Mulcahy is the one to press his cheek to Hawkeye’s, sighing against his skin… Dance with me, I want my arm about you, the charm about you will carry me through… Swaying to the beat that only exists in their heads and their hips, surprisingly light on his feet, breath catching in a trembling laugh when Hawkeye nuzzles in against him, a breathless giggle to follow the slow drag of lips over skin, the hollow where neck meets shoulder that was sculpted for a kiss, crafted for Hawkeye’s kiss, he knows it, God knows it, and even the good Father knows it, tipping his head to the side as Hawkeye hums against his throat, quivering in his arms.
Heaven…
Hawkeye kisses him and kisses him again, opens his mouth against his neck, breathing there, salt and soap and starch and the tight band around his middle is, in fact, Father Mulcahey’s left arm, holding him by the waist, pressed up tight against him, still moving, still swaying, still dancing, he remembers these steps, left his left feet right behind and Hawkeye can feel him, his lithe little body, his trembling thighs, his strong arms, the heat between his legs, the stuttering primal press of flesh that does not answer to a higher power and Mulcahy is laughing, is giggling, is sighing and gasping and trembling in Hawkeye’s arms, taking up the tune… The charm about you will carry me through to…Heaven… His eyes are closed, his breath is hot, his body wants to take what Hawkeye wants to give but what about his heart, Hawkeye wonders, panics – No, not his soul, no, no, no, there are lines that are made for crossing and then there is this, there’s this.

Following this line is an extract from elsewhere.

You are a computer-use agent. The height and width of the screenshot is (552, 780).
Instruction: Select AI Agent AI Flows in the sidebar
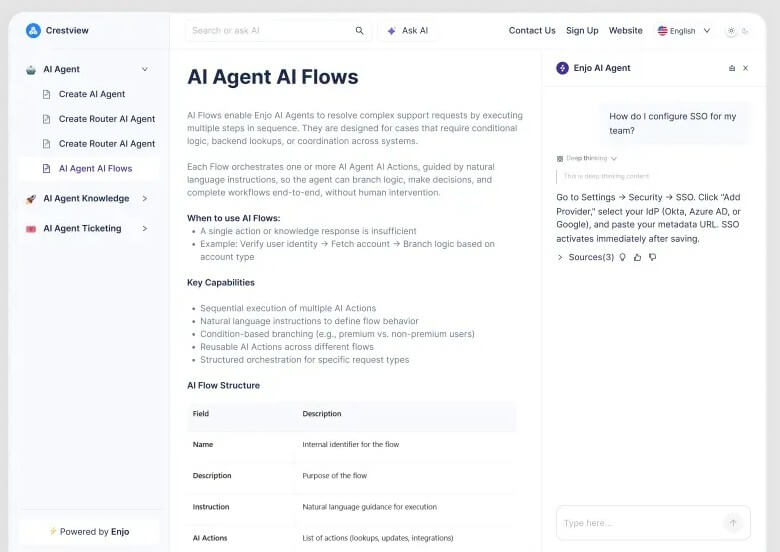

“Father.” Hawkeye hasn’t had a drink in a year and a half, going by his voice. Mulcahy doesn’t answer. He’s heavy against Hawkeye, heavy in his arms, he’s drunk, he’s drunk, he’s so drunk. He goes down easily into his bed. He says thank you when Hawkeye takes off his boots. Hawkeye looks, he looks as he tells himself that if he looks he’s going to hell. He looks and tells himself immediately to forget what he saw. He looks and curls his fingers into his palms to keep from touching, god, he wants, he wants, he wants.
He covers Father Mulcahy with a blanket and back in the Swamp BJ is there with a smirk and a martini and a, “Strike out?” with his voice full of phony sympathy and god, god, Hawkeye wants and wants and wants. He turns out the light and makes BJ listen to him as he brings himself off and doesn’t pretend that he thinks BJ’s asleep because BJ doesn’t pretend to be asleep and because up until he doesn’t do it there’s always the chance that he might do it, that BJ might get up and take the three, four steps across the tent but like every night before this, he doesn’t do it and Hawkeye lies still in the oppressive darkness afterwards without bothering to clean himself up.
The party is still going strong when Hawkeye wakes up, and Father Mulcahy is not the only one who doesn’t make it to church that morning.